Your objective: Render the rows below as a Markdown table with the columns Number and Line, starting at the line that contains "Click the Open Type toolbar icon" and stopping after the line that contains "pyautogui.click(x=112, y=304)". Number each line, skip blank lines, and leave the pictures out.
begin Material to process
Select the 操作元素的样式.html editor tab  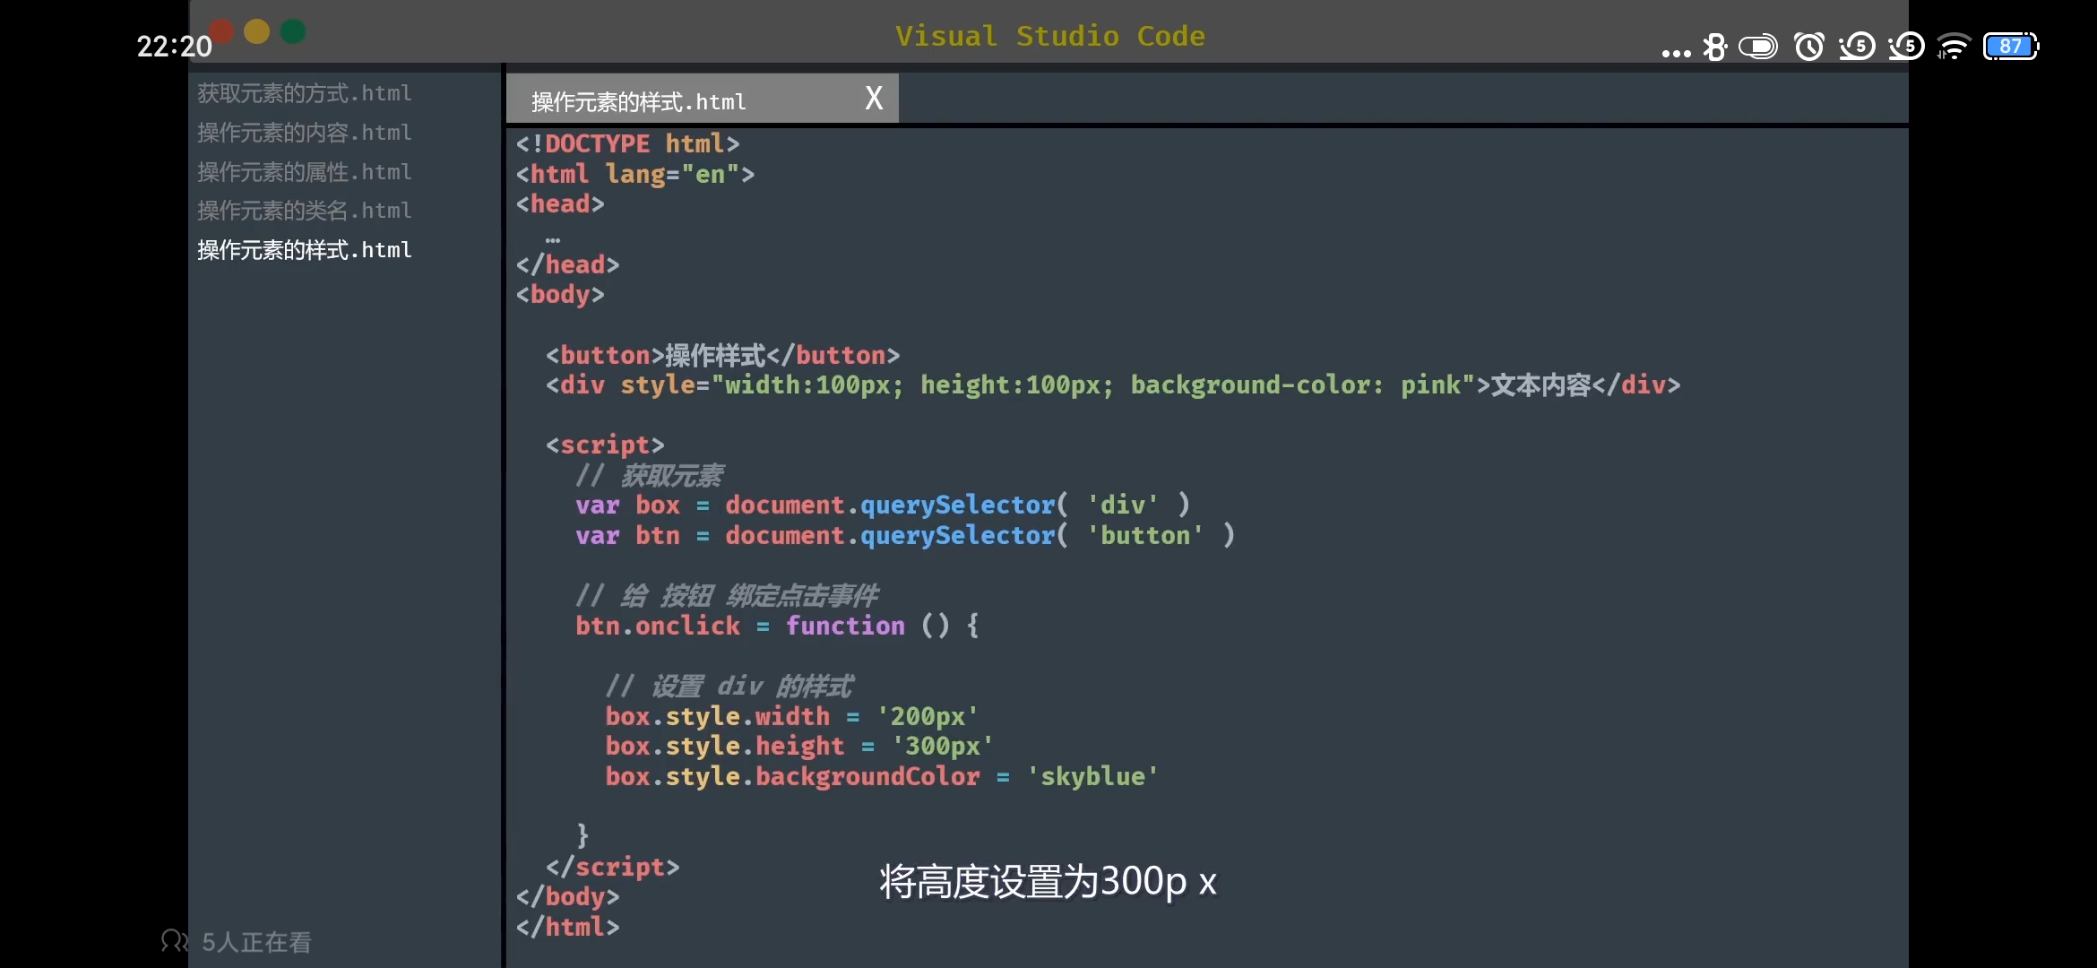[x=638, y=102]
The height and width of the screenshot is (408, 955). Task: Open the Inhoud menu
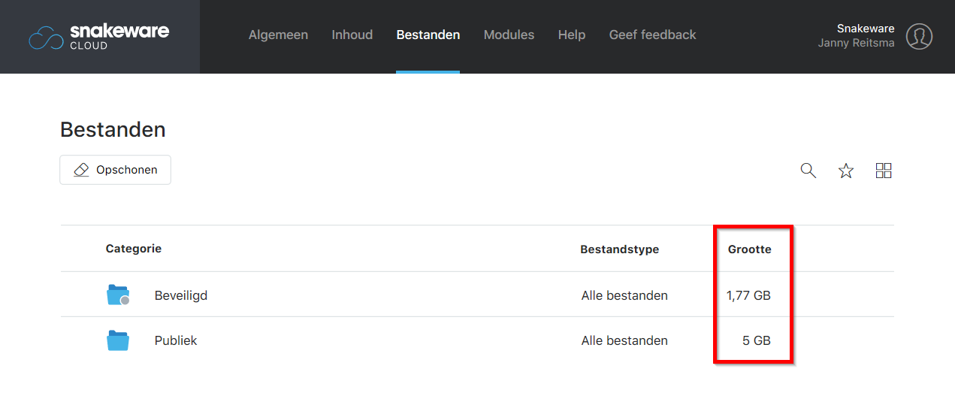[352, 35]
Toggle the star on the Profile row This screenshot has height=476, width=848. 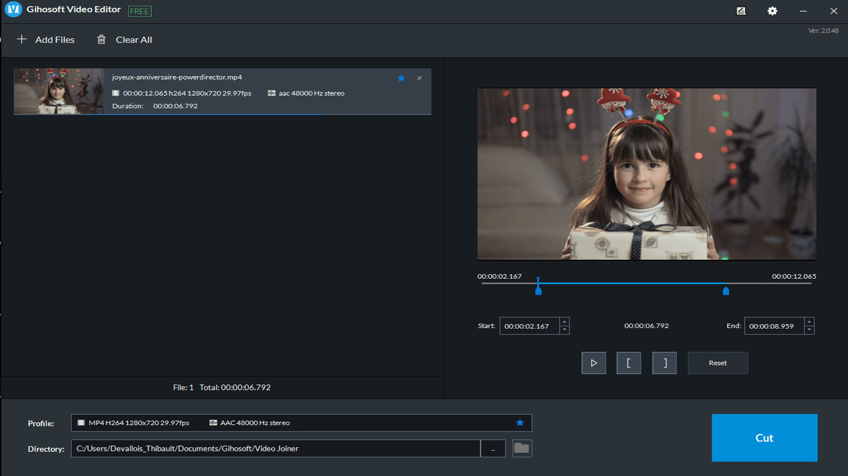coord(520,423)
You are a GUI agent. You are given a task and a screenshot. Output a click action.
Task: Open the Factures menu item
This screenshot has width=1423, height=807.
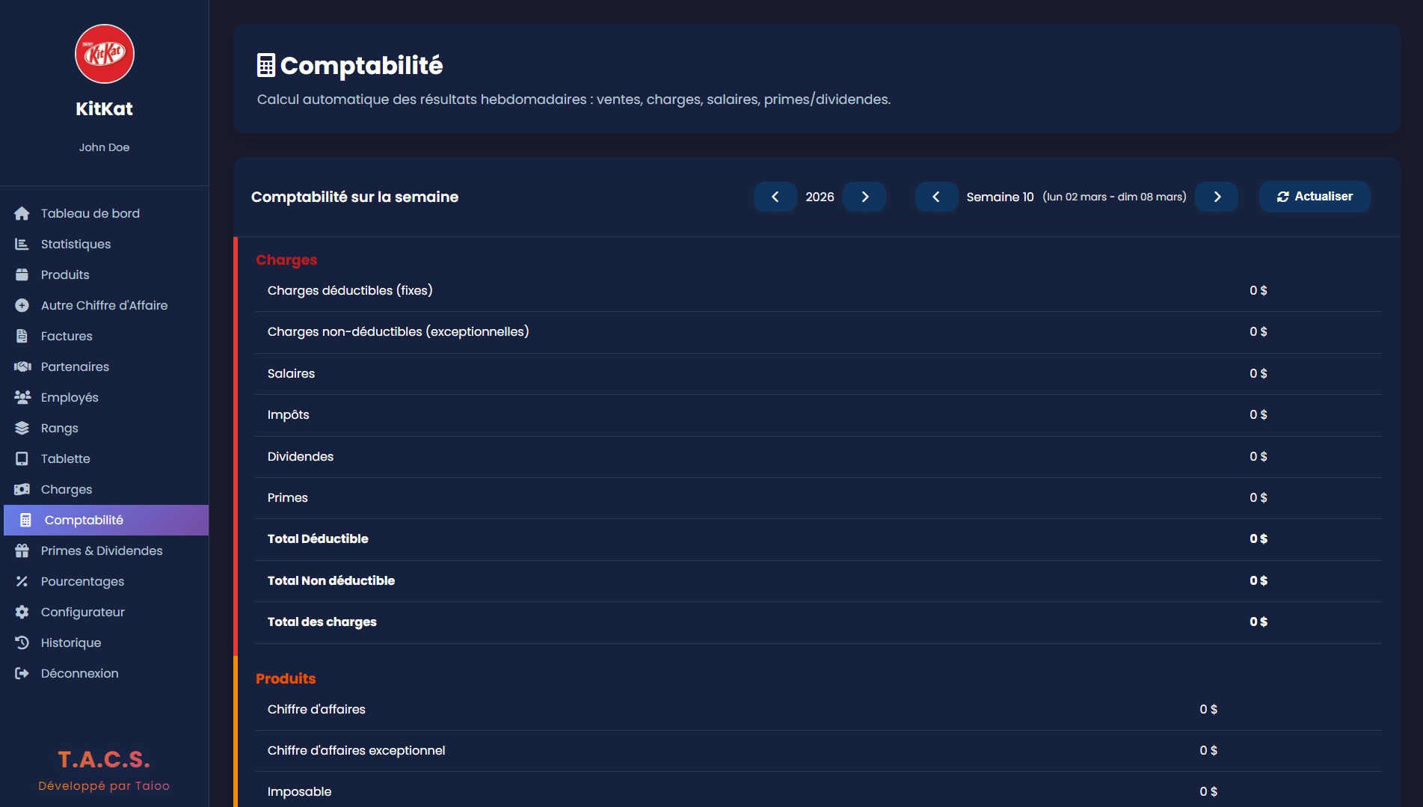tap(67, 337)
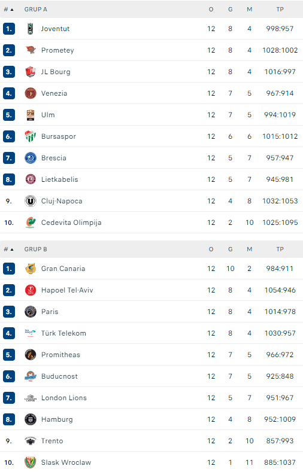Open the Bursaspor crest icon

pos(30,136)
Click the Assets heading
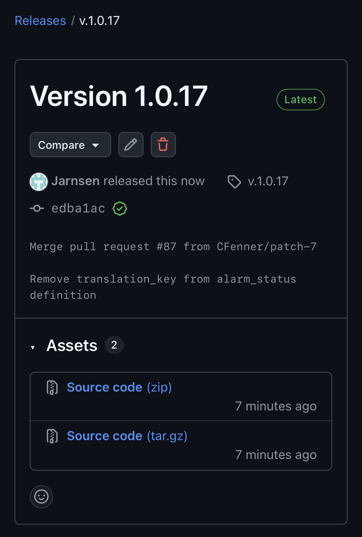This screenshot has width=362, height=537. pyautogui.click(x=72, y=345)
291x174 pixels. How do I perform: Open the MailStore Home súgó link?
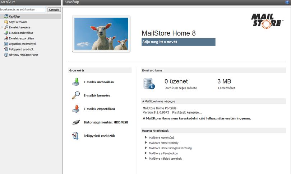coord(161,138)

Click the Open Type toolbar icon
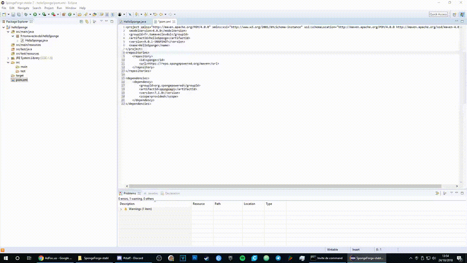tap(79, 15)
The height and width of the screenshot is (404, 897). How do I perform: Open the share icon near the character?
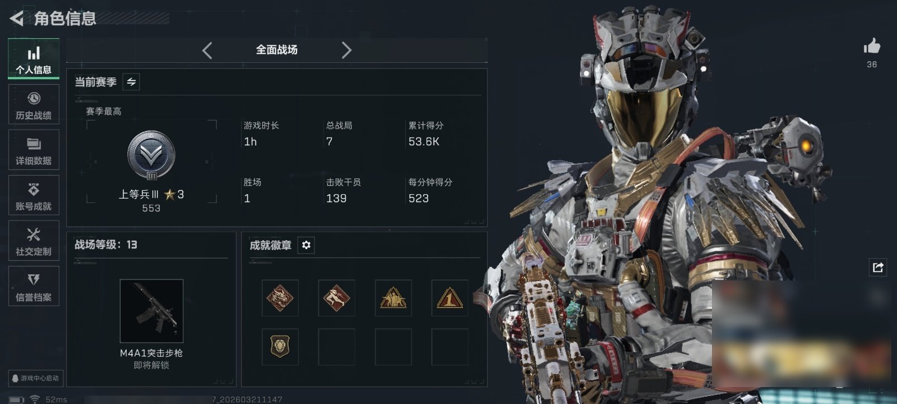point(878,267)
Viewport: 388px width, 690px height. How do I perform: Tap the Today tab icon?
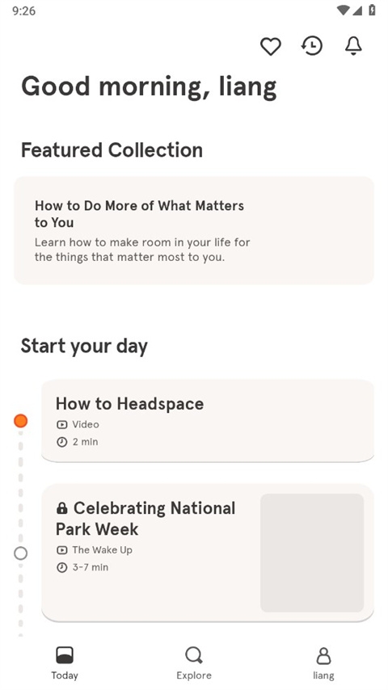point(65,655)
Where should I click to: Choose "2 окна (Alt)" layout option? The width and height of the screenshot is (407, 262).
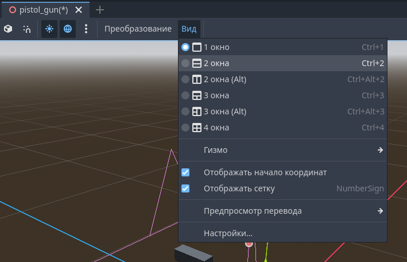tap(224, 79)
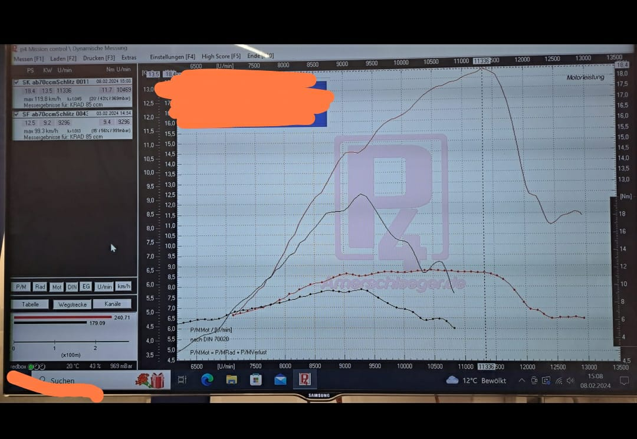Click the Kanäle button

pyautogui.click(x=112, y=304)
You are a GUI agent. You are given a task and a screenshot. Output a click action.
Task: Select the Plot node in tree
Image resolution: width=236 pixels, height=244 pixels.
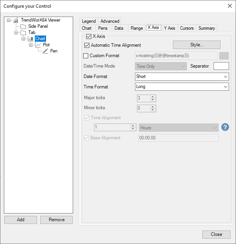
end Material to process
Solution to the problem:
| Number | Line |
|---|---|
| 1 | Click the Open Type toolbar icon |
| 2 | tap(79, 15) |
| 3 | The height and width of the screenshot is (404, 897). How do I perform: Open the share icon near the character? |
| 4 | point(878,267) |
| 5 | Viewport: 388px width, 690px height. How do I perform: Tap the Today tab icon? |
| 6 | point(65,655) |
| 7 | Where should I click to: Choose "2 окна (Alt)" layout option? The width and height of the screenshot is (407, 262). |
| 8 | tap(224, 79) |
| 9 | Click the Kanäle button |
| 10 | pyautogui.click(x=112, y=304) |